Recorded data:
——————
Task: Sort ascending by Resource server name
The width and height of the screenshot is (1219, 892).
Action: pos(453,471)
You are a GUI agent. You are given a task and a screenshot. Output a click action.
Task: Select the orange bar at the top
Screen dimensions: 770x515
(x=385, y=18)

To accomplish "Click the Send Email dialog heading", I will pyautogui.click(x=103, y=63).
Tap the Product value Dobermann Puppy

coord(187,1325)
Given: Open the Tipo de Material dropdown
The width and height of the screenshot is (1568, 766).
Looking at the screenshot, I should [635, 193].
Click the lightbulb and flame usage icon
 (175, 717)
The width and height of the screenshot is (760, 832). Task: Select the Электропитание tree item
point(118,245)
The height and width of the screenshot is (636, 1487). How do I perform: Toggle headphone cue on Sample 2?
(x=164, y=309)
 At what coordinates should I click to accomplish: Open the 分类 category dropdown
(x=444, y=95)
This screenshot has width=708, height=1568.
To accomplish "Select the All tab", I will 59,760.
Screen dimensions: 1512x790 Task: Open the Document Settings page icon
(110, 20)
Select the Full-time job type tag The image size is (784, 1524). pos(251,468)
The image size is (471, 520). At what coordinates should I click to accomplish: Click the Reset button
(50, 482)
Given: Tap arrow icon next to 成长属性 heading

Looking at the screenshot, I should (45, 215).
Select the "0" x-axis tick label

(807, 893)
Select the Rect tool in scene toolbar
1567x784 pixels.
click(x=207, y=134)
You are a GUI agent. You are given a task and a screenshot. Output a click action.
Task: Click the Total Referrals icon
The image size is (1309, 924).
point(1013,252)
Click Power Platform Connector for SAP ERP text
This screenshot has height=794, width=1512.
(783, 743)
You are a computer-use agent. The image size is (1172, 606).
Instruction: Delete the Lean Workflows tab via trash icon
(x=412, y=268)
——————
__ACTIVITY__
Beginning with the line that contains "The image size is (471, 520).", restate word for word each line through the last one in the data, and write nothing more.

__TASK RESPONSE__
The image size is (471, 520). At what coordinates should I click to accomplish: Click the Reset button
(50, 482)
Given: Tap arrow icon next to 成长属性 heading

Looking at the screenshot, I should (45, 215).
Select the "0" x-axis tick label

(807, 893)
Select the Rect tool in scene toolbar
1567x784 pixels.
click(x=207, y=134)
You are a GUI agent. You are given a task and a screenshot. Output a click action.
Task: Click the Total Referrals icon
The image size is (1309, 924).
point(1013,252)
Click Power Platform Connector for SAP ERP text
This screenshot has height=794, width=1512.
(783, 743)
You are a computer-use agent. The image size is (1172, 606).
Instruction: Delete the Lean Workflows tab via trash icon
(x=412, y=268)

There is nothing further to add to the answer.